2. ISO 13485 standard helps organisations to adhere to relevant regulatory and international standards concerning medical devices. The standard also provides a comprehensive

structure for organisations to maintain compliance with the regulations and make audits and inspections easier.

The five pillars of ISO 13485:2016 Certification for Medical Devices – Quality Management Systems (MD-QMS) are as follows :-

1. Quality Management System
2. Management Responsibility
3. Resource Management
4. Product Realisation
5. Measurement, Analyses, and Improvement

1. ISO 9001 and 13485 standards help businesses in implementing a quality management system.

2. The two standards emphasise conducting risk assessments to minimise potential threats and errors in the management system.

3. ISO 9001 and 13485 standards use the effective PDCA cycle, sometimes called the Plan-Do-Check-Act cycle, to implement the principle of continuous improvement.

4. The two standards focus on developing adequate infrastructure and competency for delivering quality products.

5. ISO 9001 and 13485 standards require an organisation to identify the errors and shortcomings in the business operations to produce high-quality goods.

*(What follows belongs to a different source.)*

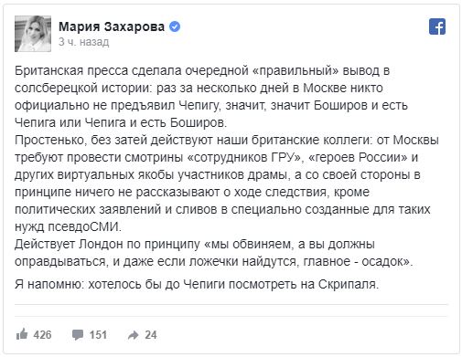462x357 pixels.
Task: Click the 151 comments count
Action: pyautogui.click(x=98, y=335)
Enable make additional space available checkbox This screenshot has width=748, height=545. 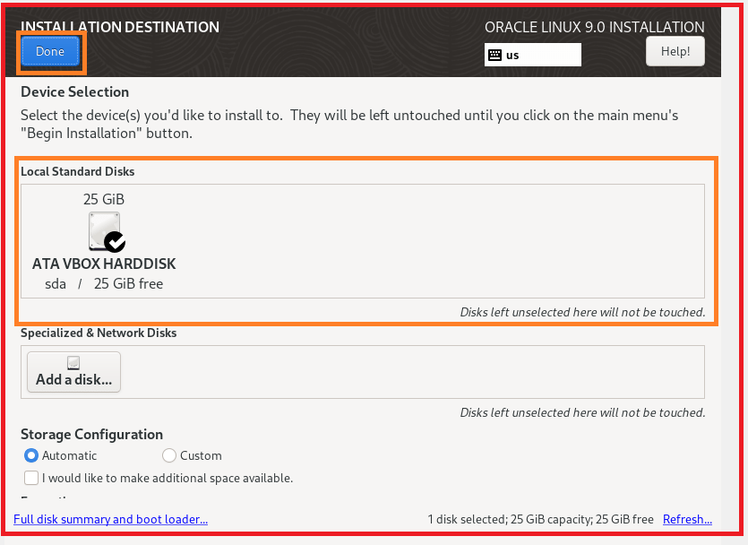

Organisations must adhere to ISO certification 13485:2016 for medical device quality management systems. The requirements of ISO 13485 enable the organisation to create and uphold a robust quality management system to deliver safe and effective medical devices to ensure customers’ safety and well-being. Organisations can improve customer satisfaction, reduce risks, and show dedication to achieving the desired goals and objectives.